Anni is a high-performance code assistant built upon the Qwen3 14B architecture. Fine-tuned on the OpenCodeReasoning-2 dataset, Anni is engineered to excel in deep algorithmic reasoning, competitive programming logic, and the implementation of complex, high-efficiency data structures.
| Property | Value |
|---|---|
| Base Model | Qwen3 14B |
| Model Type | Language Model for Code |
| Context Length | 32,000 tokens |
| Precision | BF16 / safetensors (merged) |
| Inference Framework | vLLM compatible |
Get started immediately using the provided Google Colab notebooks:
-
(Recommended) GGUF Inference : Open the Colab Notebook to run standard inference.
-
vLLM Serving: Open the Colab Notebook to run inference using the vLLM server.
- Python Dependencies:
pip install -r requirements.txt
- System Tools:
Ensure
tmuxis installed on your system (required for training scripts).
-
Environment Variables: Rename the example environment file and add your API tokens (WandB, HuggingFace, ModelScope).

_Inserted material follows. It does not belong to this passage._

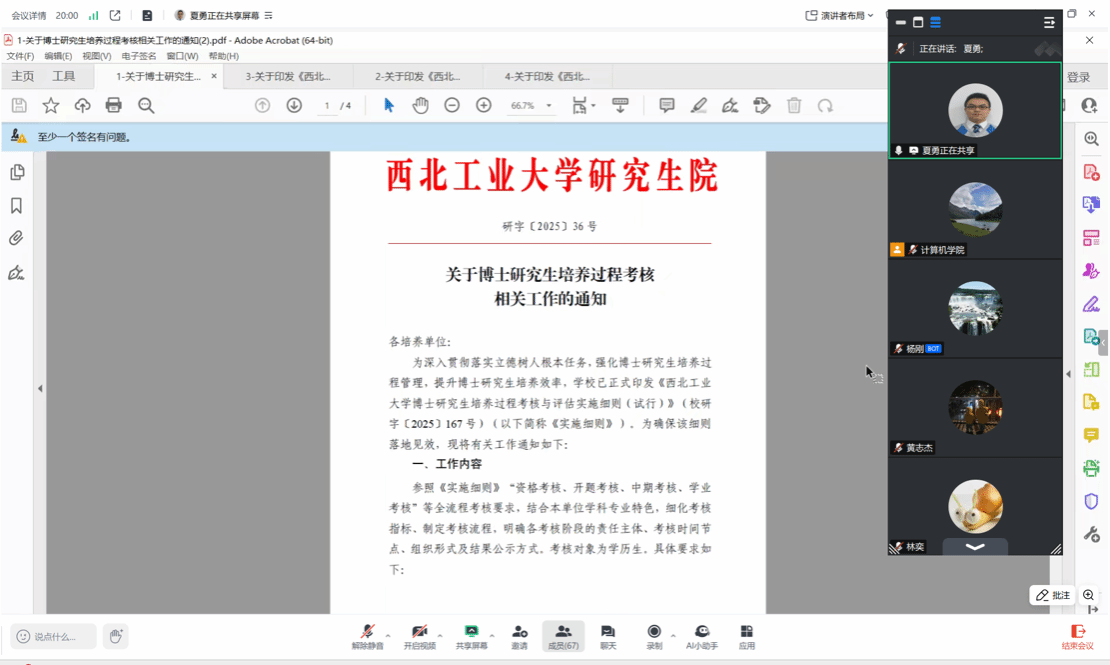
Task: Unmute microphone via 解除静音
Action: click(367, 636)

mv config/example.env config/.env # Edit config/.env with your keys -
Training Config: Edit config/config.yaml to adjust hyperparameters.
- Note: Specify the
LOCAL_STORAGE_PATHin src/train.py before starting training.
- Note: Specify the
To start the training process, run the shell script:
./scripts/train.sh| File | Description |
|---|---|
preprocess.py |
Downloads the OpenCodeReasoning-2 dataset and preprocesses it for training. |
train.py |
Downloads the base model and fine-tunes it on the preprocessed dataset. |
save.py |
Loads the fine-tuned LoRA adapters and saves the model as merged 16-bit and GGUF formats. |
upload.py |
Uploads the merged model to Hugging Face and ModelScope. |
| File | Description |
|---|---|
train.sh |
Runs the training script with specified parameters. |
eval.sh |
Evaluates the model on the LiveCodeBench dataset. |
serve.sh |
Serves the model using the vLLM server. |
terminate_train.sh |
Terminates the training process. |
The frontend code for Anni is available in the web directory.
👉 View Frontend Documentation
This repository’s model and its training code are released under the MIT License.
All other elements, such as frontend code, project name and logo, are trademarks of the developer and owner of this repository (Hans) and may not be used without explicit permission.
The training dataset includes openly licensed sources under CC-BY-4.0, which permits commercial use with attribution.
Attribution:
- OpenCoderReasoning-2 (CC-BY-4.0)
Note: The dataset itself is not included in this model release.
This model may generate incorrect or unsafe code. Evaluate and verify outputs before using in production.